- _DIRECTIONS_
Nothing below is to be printed except the lines between the line holding "The width and height of the screenshot is (865, 621)." and the line holding "Task: Click green", inclusive, each exactly as it appears.

- _Dataset entries_

---

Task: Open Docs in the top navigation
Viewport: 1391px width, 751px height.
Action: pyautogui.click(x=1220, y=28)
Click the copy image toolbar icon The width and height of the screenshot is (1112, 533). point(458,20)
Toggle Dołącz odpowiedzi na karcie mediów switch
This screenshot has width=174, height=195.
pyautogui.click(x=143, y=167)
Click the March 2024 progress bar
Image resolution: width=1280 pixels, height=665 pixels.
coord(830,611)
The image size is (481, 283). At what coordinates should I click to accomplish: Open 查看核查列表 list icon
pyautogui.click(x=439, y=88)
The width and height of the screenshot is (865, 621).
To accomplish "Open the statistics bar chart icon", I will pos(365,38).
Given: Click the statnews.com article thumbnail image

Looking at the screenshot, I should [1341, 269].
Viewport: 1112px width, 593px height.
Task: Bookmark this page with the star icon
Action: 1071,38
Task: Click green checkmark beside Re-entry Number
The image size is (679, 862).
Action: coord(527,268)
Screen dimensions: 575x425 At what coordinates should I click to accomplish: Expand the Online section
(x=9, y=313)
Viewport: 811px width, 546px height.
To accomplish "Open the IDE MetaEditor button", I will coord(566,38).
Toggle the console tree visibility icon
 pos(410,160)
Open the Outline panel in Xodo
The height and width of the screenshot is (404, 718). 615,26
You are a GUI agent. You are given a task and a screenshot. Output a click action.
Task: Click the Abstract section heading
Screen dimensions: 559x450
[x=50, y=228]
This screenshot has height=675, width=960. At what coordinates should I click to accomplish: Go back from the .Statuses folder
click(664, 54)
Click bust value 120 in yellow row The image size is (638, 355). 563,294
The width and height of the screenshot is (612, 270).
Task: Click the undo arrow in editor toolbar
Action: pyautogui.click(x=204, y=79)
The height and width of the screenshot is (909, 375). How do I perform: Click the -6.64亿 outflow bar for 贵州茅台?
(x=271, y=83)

---

- _ANSWER TO THE PROBLEM_
The width and height of the screenshot is (865, 621).
To accomplish "Open the statistics bar chart icon", I will pos(365,38).
Given: Click the statnews.com article thumbnail image

Looking at the screenshot, I should [1341, 269].
Viewport: 1112px width, 593px height.
Task: Bookmark this page with the star icon
Action: 1071,38
Task: Click green checkmark beside Re-entry Number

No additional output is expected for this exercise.